How to test kernel performance using your code?

orange-juice1 commented 2 months ago

I tested the end-to-end output, but the performance does not match the results mentioned in the paper. I would like to test the kernel performance mentioned in the paper on my own machine. Is there any script that can achieve this functionality, specifically the results shown in Figures 6 and 7 of the paper? Thank you :) Nice work 👍

kaleid-liner commented 2 months ago

You should use llama-bench for e2e benchmarking. We have also provided tools/bench_e2e.py as a helper script. To profile kernel-level results, you can use tools/profile.py, which is used for figure 6 and figure 7.

orange-juice1 commented 2 months ago

Thank you for your prompt reply and guidance. I will try to see how the kernel performs to see where the problem lies.

kevinoldching commented 2 months ago

You should use llama-bench for e2e benchmarking. We have also provided tools/bench_e2e.py as a helper script. To profile kernel-level results, you can use tools/profile.py, which is used for figure 6 and figure 7.

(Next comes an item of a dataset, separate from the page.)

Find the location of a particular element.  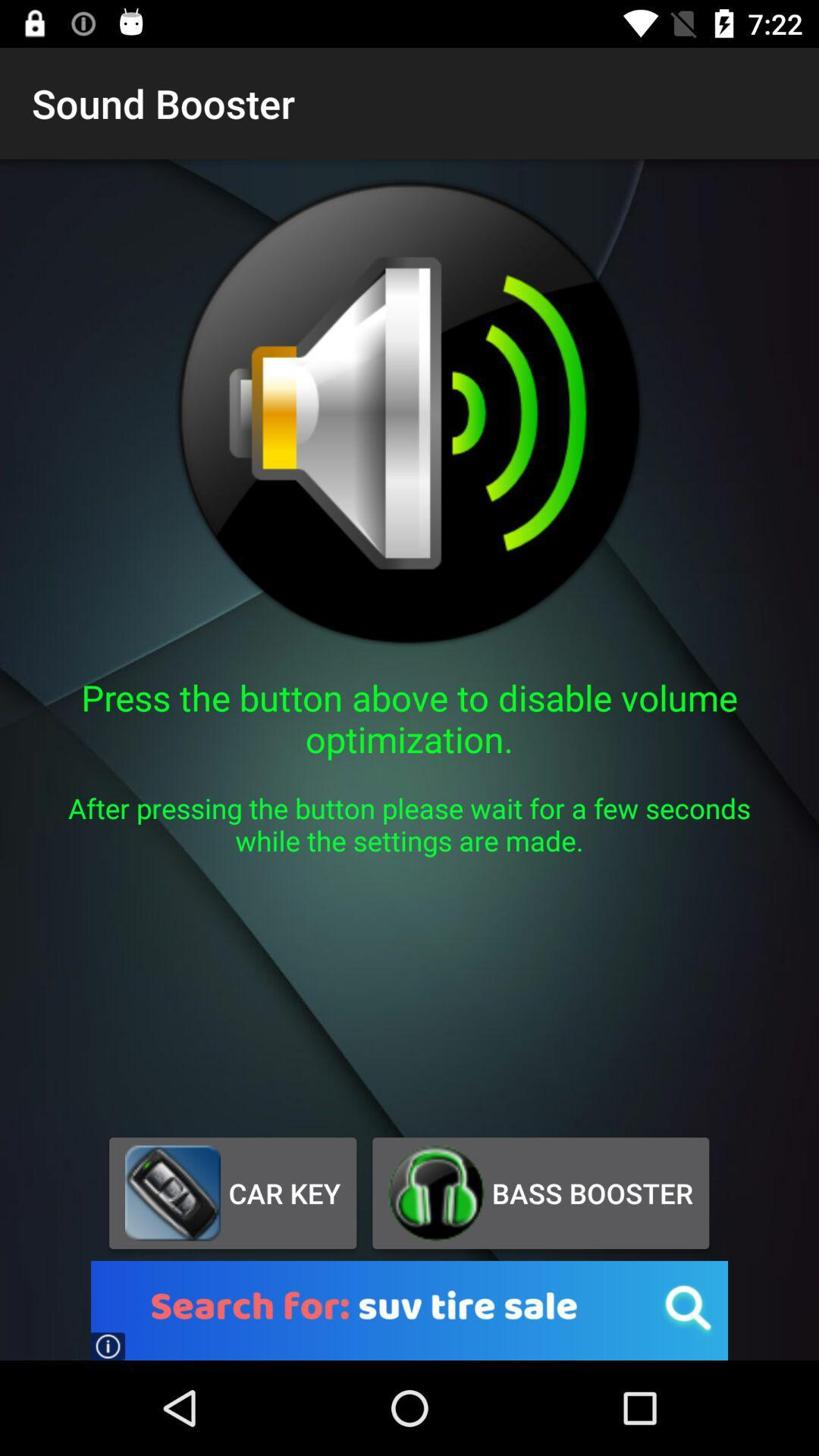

How to test the kernel performance in llama.cpp? Thks.

kaleid-liner commented 2 months ago

You should use llama-bench for e2e benchmarking. We have also provided tools/bench_e2e.py as a helper script. To profile kernel-level results, you can use tools/profile.py, which is used for figure 6 and figure 7.

How to test the kernel performance in llama.cpp? Thks.

Use llama.cpp/tests/test-backend-ops. The binary will be generated after make or make tests under llama.cpp/build. Please specify cmake -DLLAMA_TMAC=OFF while building for baseline.

orange-juice1 commented 2 months ago

You should use llama-bench for e2e benchmarking. We have also provided tools/bench_e2e.py as a helper script. To profile kernel-level results, you can use tools/profile.py, which is used for figure 6 and figure 7.

How to test the kernel performance in llama.cpp? Thks.

Use llama.cpp/tests/test-backend-ops. The binary will be generated after make or make tests under llama.cpp/build. Please specify cmake -DLLAMA_TMAC=OFF while building for baseline.

When I tried running profile.py, I saw the following message: Cannot find config for target=llvm -keys=cpu -mcpu=core-avx2 -mtriple=x86_64-unknown-linux-gnu, workload=('qgemm_lut_t1_int8_m12288_k4096_n1_b3', 12288, 1, 4096). A fallback configuration is used, which may bring great performance regression. However, I still achieved kernel performance that is quite close to the results in the paper. But my e2e performance is still much worse than the paper’s results. What could be the cause of this? Thks. Besides, to test the kernel performance in llama.cpp, can I simply run the file llama.cpp/tests/test-backend-ops directly?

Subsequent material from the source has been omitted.